Capua (CE) – Chiesa di S. Eligio

La chiesa intitolata al santo vescovo francese, caro agli Angioini, fu eretta proprio per lo zelo di un nobile capuano particolarmente in vista alla corte napoletana, Bartolomeo de Capua, Gran Protonotaro del Regno, e col concorso della pubblica amministrazione e della nobiltà La costruzione ebbe inizio nel 1284 e si protrasse per una dozzina d’anni. Nel 1572 passò ai Teatini, ordine in quegli anni riconosciuto dal Papa, che la tennero fino al 1788, anno in cui il loro attiguo monastero fu soppresso.

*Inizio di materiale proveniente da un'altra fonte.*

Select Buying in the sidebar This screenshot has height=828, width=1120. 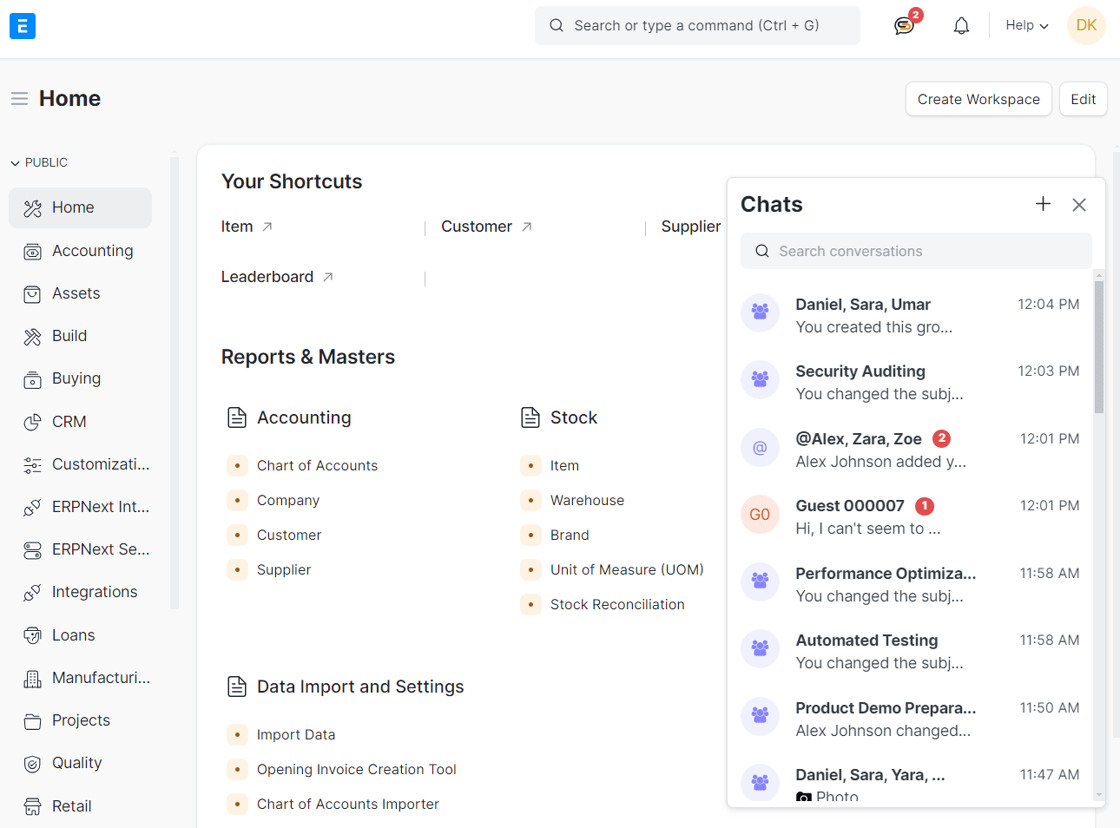76,378
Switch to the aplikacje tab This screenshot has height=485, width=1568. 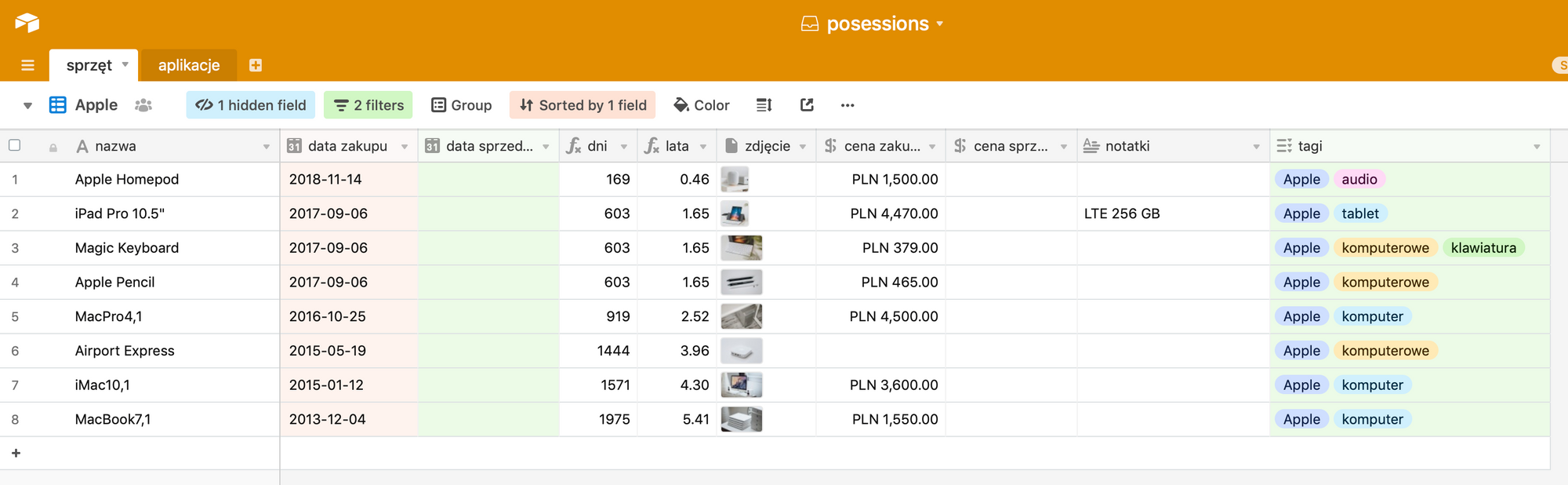tap(189, 65)
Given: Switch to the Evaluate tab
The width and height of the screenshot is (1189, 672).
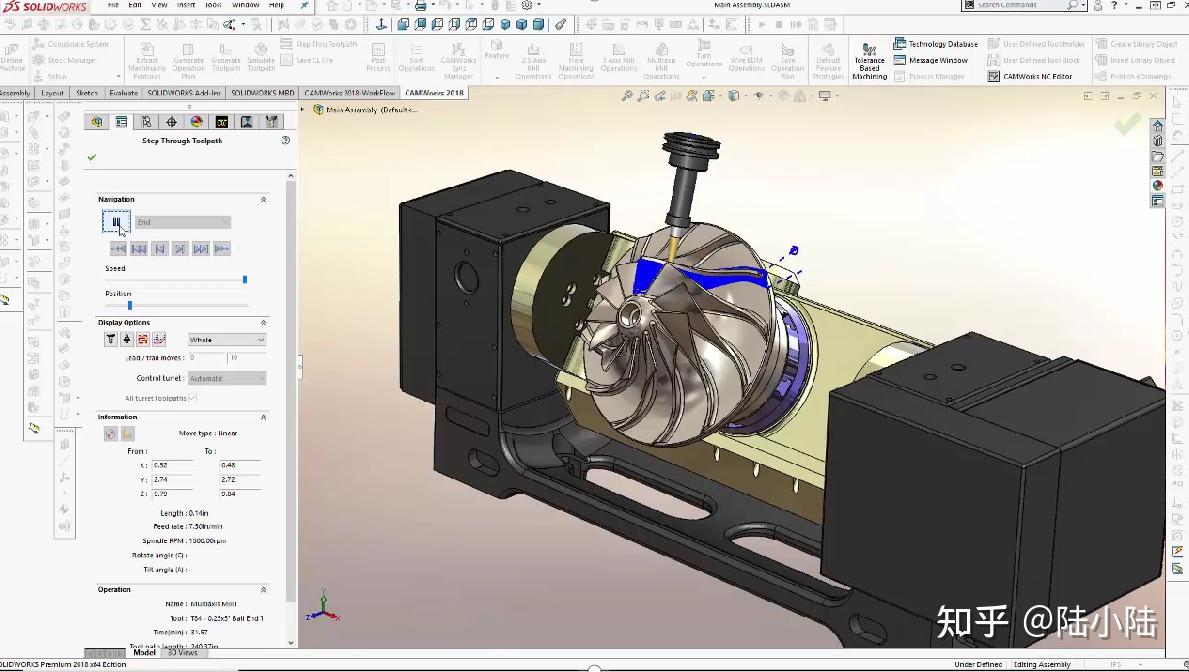Looking at the screenshot, I should pos(124,93).
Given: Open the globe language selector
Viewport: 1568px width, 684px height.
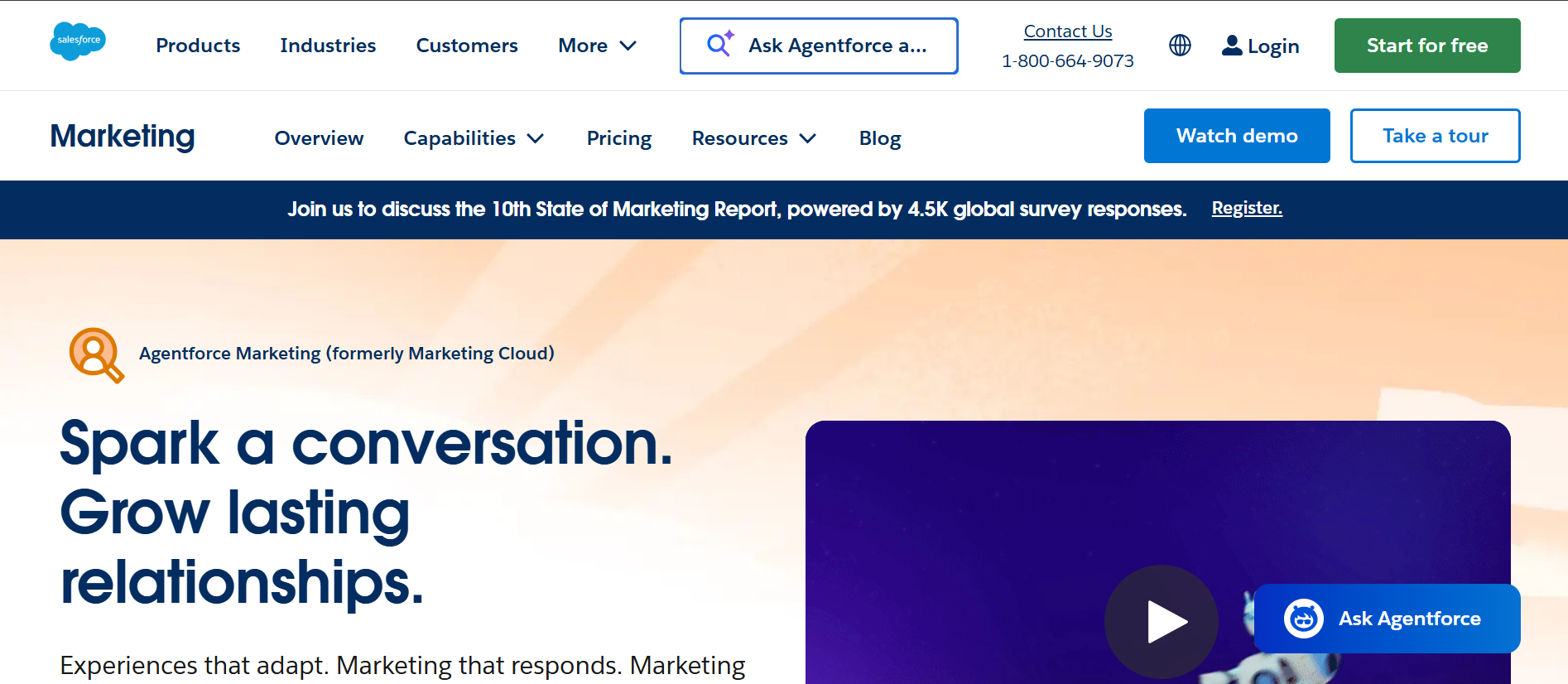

La chiesa, dalla nobile facciata sulla piazza de Giudici, è organizzata su due ordini. Quello inferiore, tutto in pietra a vista, è diviso in tre campi da due alte colonne: presenta un bel portale e due nicchie timpanate, sotto le quali è scolpito lo stemma cittadino. Quello superiore continua il motivo delle due alte colonne fino al timpano e ed è ornato da un grande finestrone centrale. Tutto il restauro settecentesco, datato 1747 lo si riconosce come tipicamente riferibile alla mano del Sanfelice, peraltro documentato a Capua in quegli anni. L’interno, luminosissimo e accecante per i bianchi stucchi che ne costituiscono la principale decorazione, è un’unica lunga navata voltata ad incannucciata affiancata da 3 cappelle per lato intercomunicanti e coperte da cupolette ellittiche con lanterne. All’incrocio del transetto, della stessa larghezza delle cappelle, con la navata principale, absidata, si innalza un’ampia cupola. L’altare maggiore, in marmi policromi è del Settecento e coeve sono le due cantorie purtroppo svuotate dei preziosi organi che contenevano. Nel fondo una tela settecentesca raffigurante la Madonna Immacolata S. Eligio e Santo Teatino.

Nelle cappelle si osservano: 1a a destra Santo non identificato (dedica e data: “A divozione di un fratello divoto, A.D. 1789”); 2a a destra: statua di S. Vincenzo con ai piedi un interessante “plastico” riproducente la piazza; 3a a destra : Sacra Famiglia con Santo (firmata e datata F. Ruggeri, A.D. 1785). Sempre dello stesso autore un’altra tela è nelle cappelle di sin. Unico avanzo della primitiva costruzione gotica è un ambiente cui si accede dal transetto destro, con ampia volta gotica ad ombrello poggiante su peduccio. Il campanile, datato 1514-1524, in stile rinascimentale vicino a quello del Mormando. E’ tutto in piperno grigio e si arresta al secondo ordine. La chiesa affaccia sulla principale piazza capuana, piazza dei Giudii. Essa è il risultato di una trasformazione conclusa solo alla fine del l‘800 con la definitiva sistemazione del Bivach. In origine platea Amalphitana, così detta per la presenza di una numerosa comunità di amalfitani impegnati nel commercio, fu solo uno slargo in prossimità delle mura e della porta di S. Eligio. Già con la realizzazione del percorso urbano rettilineo di C.so Appio, come prolungamento degli assi stradali del territorio all’interno della città, divenne il centro della vita sociale. La ricostruzione e la definitiva sistemazione dei suoi principali edifici pubblici (il palazzo dei Giudici e S. Eligio) nel corso dei secoli le danno un aspetto vivace e signorile.